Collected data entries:
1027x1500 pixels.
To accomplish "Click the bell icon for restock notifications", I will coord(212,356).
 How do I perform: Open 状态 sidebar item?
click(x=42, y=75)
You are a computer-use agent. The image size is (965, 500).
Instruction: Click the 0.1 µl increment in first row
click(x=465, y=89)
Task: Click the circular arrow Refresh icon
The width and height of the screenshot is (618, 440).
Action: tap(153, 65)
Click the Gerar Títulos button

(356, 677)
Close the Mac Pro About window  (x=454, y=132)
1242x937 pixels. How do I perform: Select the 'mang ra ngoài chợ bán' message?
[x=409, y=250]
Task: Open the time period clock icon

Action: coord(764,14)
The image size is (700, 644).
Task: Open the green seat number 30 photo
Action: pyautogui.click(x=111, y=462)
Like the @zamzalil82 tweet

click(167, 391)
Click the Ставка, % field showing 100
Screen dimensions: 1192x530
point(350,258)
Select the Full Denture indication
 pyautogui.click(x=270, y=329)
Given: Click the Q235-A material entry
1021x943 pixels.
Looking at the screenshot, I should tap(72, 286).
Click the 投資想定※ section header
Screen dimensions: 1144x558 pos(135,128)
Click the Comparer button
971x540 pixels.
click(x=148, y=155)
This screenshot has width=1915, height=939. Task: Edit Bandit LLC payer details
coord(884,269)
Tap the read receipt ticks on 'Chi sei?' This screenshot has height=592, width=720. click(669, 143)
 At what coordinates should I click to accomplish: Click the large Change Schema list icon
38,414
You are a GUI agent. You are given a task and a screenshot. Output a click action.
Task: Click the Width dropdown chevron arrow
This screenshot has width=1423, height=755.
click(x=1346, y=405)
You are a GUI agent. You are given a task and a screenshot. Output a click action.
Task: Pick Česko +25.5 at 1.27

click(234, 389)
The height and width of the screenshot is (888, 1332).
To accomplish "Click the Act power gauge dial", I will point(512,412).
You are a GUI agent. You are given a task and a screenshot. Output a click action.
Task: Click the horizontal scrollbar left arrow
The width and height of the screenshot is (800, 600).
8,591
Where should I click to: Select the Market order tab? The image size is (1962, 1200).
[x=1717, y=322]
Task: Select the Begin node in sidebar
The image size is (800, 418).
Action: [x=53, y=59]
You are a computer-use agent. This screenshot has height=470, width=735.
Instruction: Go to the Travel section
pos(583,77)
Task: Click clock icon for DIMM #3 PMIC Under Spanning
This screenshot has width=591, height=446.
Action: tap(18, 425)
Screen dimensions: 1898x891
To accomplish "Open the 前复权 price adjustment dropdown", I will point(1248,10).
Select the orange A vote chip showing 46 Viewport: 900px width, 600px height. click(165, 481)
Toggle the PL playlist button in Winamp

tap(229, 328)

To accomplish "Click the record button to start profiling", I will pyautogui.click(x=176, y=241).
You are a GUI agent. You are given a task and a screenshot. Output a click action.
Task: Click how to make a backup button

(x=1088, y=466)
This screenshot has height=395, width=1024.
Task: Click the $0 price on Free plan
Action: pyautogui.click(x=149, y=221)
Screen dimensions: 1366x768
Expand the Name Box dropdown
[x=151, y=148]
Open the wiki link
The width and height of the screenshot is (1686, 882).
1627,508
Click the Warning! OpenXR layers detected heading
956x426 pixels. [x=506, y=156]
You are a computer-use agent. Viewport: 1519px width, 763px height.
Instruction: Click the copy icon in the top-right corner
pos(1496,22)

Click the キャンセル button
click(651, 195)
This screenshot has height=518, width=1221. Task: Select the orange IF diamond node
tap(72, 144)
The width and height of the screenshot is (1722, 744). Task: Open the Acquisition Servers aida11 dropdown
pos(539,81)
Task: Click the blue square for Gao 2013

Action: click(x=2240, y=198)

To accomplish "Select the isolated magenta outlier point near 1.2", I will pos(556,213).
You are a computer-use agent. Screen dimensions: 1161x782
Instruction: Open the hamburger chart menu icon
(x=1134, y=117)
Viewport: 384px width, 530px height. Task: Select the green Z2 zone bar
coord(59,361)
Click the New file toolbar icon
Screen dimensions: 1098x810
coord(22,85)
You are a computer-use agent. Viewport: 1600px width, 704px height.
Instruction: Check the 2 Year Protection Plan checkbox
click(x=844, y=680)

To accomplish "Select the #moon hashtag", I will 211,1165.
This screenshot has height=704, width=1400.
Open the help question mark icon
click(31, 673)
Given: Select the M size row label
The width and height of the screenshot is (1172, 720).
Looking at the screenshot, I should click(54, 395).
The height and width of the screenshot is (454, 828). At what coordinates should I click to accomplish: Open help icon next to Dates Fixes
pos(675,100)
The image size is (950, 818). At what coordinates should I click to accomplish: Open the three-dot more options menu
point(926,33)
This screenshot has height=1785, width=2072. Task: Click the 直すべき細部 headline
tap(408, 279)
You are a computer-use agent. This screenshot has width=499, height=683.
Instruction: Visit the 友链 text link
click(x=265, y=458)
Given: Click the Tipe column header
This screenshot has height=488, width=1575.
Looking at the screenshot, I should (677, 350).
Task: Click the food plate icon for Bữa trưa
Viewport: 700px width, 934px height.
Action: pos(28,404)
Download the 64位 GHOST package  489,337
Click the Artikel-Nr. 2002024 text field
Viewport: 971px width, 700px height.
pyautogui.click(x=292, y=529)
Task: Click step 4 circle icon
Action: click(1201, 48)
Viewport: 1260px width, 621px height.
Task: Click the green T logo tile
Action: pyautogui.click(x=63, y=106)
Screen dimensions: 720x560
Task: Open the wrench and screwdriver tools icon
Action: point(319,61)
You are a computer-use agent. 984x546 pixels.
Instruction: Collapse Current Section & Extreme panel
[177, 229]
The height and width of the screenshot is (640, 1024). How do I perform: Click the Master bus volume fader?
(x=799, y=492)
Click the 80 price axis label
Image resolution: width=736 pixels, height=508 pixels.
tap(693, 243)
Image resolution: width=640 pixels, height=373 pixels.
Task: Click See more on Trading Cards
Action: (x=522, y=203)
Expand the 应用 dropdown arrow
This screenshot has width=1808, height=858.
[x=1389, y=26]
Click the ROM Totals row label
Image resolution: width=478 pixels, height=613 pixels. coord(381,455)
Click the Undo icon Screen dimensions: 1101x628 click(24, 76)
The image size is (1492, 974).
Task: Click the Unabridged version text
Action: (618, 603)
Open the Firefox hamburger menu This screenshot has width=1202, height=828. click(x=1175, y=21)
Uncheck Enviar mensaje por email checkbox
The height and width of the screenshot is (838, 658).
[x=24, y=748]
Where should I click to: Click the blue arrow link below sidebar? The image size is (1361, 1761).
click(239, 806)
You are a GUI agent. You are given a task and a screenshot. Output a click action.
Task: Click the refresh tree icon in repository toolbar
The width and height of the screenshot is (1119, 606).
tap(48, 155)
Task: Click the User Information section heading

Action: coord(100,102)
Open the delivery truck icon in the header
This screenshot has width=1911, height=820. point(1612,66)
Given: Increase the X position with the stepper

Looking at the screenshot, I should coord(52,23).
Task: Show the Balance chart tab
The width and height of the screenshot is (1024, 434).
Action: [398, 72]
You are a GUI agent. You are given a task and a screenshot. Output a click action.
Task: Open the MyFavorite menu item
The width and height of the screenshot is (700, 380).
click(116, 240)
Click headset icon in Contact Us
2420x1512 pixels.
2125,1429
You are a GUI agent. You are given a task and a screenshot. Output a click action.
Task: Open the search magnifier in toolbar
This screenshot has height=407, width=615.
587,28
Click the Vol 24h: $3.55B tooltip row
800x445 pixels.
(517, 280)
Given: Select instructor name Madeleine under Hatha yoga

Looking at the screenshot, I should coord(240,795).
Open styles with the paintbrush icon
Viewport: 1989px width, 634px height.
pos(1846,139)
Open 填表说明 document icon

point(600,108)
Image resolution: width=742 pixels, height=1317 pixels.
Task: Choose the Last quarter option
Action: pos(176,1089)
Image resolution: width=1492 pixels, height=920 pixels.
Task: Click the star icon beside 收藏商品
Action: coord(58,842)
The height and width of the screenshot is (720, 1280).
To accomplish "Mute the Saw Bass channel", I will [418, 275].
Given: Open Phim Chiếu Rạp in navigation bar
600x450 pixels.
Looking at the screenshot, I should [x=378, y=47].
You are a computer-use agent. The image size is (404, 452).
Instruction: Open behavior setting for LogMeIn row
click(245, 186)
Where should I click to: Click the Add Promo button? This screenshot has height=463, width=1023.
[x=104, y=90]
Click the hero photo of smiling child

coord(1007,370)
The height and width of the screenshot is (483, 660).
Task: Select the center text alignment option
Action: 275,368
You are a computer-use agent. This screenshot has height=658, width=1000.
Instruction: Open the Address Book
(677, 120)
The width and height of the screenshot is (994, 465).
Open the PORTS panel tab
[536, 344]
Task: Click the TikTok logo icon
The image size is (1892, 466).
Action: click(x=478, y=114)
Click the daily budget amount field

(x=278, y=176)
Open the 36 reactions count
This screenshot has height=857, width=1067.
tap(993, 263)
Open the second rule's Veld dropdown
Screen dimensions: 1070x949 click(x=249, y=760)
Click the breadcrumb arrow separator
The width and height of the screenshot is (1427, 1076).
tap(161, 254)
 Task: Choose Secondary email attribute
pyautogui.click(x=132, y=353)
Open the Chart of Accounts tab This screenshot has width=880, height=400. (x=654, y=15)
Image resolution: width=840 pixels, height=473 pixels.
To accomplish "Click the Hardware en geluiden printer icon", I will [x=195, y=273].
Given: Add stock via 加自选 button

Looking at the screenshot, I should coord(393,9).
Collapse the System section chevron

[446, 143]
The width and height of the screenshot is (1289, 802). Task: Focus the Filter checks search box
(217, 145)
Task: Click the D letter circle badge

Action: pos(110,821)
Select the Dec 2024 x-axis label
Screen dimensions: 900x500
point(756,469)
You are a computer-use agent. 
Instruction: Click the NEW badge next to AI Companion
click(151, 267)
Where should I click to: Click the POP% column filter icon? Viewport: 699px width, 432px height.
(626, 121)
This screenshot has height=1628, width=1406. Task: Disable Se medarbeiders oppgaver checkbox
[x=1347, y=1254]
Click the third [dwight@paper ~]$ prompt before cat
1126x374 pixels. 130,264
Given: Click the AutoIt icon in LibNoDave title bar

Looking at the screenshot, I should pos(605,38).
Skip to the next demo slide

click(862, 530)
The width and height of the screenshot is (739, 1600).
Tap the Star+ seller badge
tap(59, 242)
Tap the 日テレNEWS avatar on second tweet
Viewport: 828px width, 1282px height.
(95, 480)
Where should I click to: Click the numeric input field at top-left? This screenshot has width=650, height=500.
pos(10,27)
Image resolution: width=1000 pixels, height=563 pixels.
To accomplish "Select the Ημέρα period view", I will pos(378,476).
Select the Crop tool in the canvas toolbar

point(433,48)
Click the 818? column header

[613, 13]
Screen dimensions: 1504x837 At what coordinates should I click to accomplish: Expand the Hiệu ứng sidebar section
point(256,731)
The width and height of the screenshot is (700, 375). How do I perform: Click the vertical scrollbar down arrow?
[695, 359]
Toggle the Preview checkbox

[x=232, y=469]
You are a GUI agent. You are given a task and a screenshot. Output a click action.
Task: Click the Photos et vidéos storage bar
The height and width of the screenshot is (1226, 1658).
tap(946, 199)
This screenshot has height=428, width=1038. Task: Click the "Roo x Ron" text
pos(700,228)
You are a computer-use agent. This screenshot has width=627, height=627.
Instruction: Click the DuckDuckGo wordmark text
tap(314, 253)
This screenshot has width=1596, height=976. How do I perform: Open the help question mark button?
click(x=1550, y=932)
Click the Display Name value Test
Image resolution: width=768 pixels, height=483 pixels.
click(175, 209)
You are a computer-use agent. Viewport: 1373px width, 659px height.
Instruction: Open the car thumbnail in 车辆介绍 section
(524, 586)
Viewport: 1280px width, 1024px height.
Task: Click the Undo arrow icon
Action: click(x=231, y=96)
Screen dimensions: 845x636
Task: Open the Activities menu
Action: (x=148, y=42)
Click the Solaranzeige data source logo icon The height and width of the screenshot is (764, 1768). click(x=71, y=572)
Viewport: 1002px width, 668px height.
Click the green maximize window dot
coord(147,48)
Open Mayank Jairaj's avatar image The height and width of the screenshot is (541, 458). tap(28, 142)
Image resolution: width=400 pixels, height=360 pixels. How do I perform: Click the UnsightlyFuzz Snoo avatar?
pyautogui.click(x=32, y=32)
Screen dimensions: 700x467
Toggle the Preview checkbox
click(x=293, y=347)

Instructions for the task
Reproduce the lines above, beginning at the line with "Given: Click the Tipe column header" and stopping after the line with "Click the Artikel-Nr. 2002024 text field", exactly as they are.

Solution to the exercise
Given: Click the Tipe column header
This screenshot has height=488, width=1575.
Looking at the screenshot, I should (677, 350).
Task: Click the food plate icon for Bữa trưa
Viewport: 700px width, 934px height.
Action: pos(28,404)
Download the 64位 GHOST package  489,337
Click the Artikel-Nr. 2002024 text field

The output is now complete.